Stercoral perforation in pregnancy is extremely uncommon, with our case being only the fourth reported. In one case, the patient was at 41 weeks gestation and presented with a history of clay pica, chronic constipation, and severe abdominal pain and subsequently delivered a stillborn infant and the mother died shortly after delivery. Stercoral perforation was only diagnosed on autopsy.8 In a subsequent case, the patient presented with severe abdominal pain at 36 weeks gestation. Given an unclear diagnosis, a cesarean delivery was performed and the patient delivered a live infant, but stercoral perforation was found intraoperatively. Mother and infant were discharged home on the 5th postoperative day without incident.9 The final case was of a patient at 22 weeks gestation who presented with severe abdominal pain and history of constipation was initially triaged with an abdominal X-ray and diagnosed with a threatened miscarriage. Her symptoms continued and she was ultimately diagnosed by an abdominal CT to have a perforation. She was taken for an emergent colonic resection, but 5 hours following the conclusion of the laparotomy, the patient delivered the infant vaginally, with the neonate dying almost immediately after delivery.2 Our case differs from the three previous published cases on pregnant women with stercoral perforation in that our patient was not discharged on initial presentation, but remained hospitalized, and multiple nondiagnostic imaging studies were performed, delaying diagnosis.

Acute abdominal pain in pregnancy is a diagnostic conundrum. The differential diagnosis is vast and the clinical evaluation is challenging given the gravid uterus. However, the tenants for evaluation of a patient with acute abdominal pain requiring possible surgical intervention in pregnancy should be similar to the nonpregnant patient. Imaging in pregnancy is a common area of hesitancy because of concerns with radiation; however the risks and benefits must be weighed, including delaying the diagnosis and increasing maternal morbidity, as well as fetal morbidity.

In this case, the patient was presumed to have acute appendicitis, but there was a delay in diagnosis as these imaging modalities have limitations in visualizing the appendix.

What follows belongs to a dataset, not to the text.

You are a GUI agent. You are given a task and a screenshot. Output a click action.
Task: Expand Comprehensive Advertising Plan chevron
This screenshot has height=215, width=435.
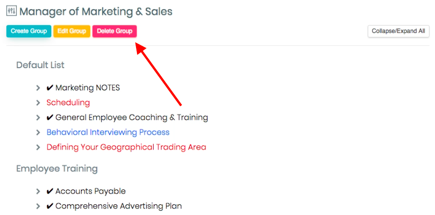click(x=38, y=206)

The normal appendix is rarely identified in pregnancy, and nonvisualization on ultrasound cannot reliably exclude appendicitis.10 CT has a 94 to 98% sensitivity and a 98% specificity in accurately diagnosing acute appendicitis outside of pregnancy,11 12 but also has a high negative predictive value in pregnancy at 99%.13 Although ultrasound and magnetic resonance imaging are useful in patients with presumed intestinal perforation, they are not considered definitive in diagnosing such conditions.14 Regarding the diagnosis of bowel perforation, computed tomography is the imaging modality of choice with a sensitivity as high as 85.5% in patients outside of pregnancy.15 With respect to imaging and radiation exposure in pregnancy, the American College of Obstetrics and Gynecology (ACOG) released a committee opinion in 2004 describing guidelines for diagnostic imaging. The fetal exposure to a CT scan of the abdomen and pelvis is ∼3.5 rad, which is less than the 5 rad that has been possibly associated with an increase in fetal anomalies or pregnancy loss if between 8 and 15 weeks gestation.16 However, at 31 weeks, 1 to 2 rad of fetal exposure may increase the risk of leukemia by a factor of 1.5 to 2.0 over the baseline incidence that is estimated at 1 in 2,000.16

In a patient presenting with acute abdominal pain in pregnancy, with a history of chronic constipation, intestinal perforation, specifically stercoral perforation, should be considered in the differential diagnosis. With mortality as high as 47%,1 this puts both the mother and fetus at high risk of morbidity. Prompt diagnosis and treatment is the best way to prevent a poor outcome in a patient with stercoral perforation, and it begins with clinical suspicion. We conclude that although this clinical condition is rare, stercoral perforation should be considered in women with chronic constipation and an acute abdomen.